(Data listing)
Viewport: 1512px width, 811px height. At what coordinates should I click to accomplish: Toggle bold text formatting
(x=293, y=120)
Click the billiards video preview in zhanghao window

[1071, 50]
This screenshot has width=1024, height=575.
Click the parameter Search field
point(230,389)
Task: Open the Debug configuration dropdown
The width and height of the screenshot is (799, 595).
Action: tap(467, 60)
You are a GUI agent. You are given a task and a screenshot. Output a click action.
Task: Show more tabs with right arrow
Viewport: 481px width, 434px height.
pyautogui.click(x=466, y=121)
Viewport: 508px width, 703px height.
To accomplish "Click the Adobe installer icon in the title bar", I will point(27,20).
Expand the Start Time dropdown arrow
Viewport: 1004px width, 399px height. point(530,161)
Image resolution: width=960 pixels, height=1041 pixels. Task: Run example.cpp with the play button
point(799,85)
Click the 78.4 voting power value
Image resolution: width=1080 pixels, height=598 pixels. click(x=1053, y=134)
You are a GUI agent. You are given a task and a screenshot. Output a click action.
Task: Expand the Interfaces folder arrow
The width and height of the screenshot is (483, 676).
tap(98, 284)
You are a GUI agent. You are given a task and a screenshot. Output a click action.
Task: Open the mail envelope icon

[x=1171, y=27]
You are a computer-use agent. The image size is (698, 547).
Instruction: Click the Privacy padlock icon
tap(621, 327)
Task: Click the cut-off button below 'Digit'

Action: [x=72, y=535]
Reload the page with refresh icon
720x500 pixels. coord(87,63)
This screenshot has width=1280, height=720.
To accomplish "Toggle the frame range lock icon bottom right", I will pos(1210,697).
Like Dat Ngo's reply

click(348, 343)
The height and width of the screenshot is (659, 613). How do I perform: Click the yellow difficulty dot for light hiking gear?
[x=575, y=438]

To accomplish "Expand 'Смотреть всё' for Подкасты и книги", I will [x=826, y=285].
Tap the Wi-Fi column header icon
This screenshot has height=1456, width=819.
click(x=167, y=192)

--- Exercise task ---
Copy out the data above without any changes, from the line with "This screenshot has width=1024, height=575." to the line with "pyautogui.click(x=466, y=121)", including both of those lines.

--- Written response ---
This screenshot has width=1024, height=575.
Click the parameter Search field
point(230,389)
Task: Open the Debug configuration dropdown
The width and height of the screenshot is (799, 595).
Action: tap(467, 60)
You are a GUI agent. You are given a task and a screenshot. Output a click action.
Task: Show more tabs with right arrow
Viewport: 481px width, 434px height.
pyautogui.click(x=466, y=121)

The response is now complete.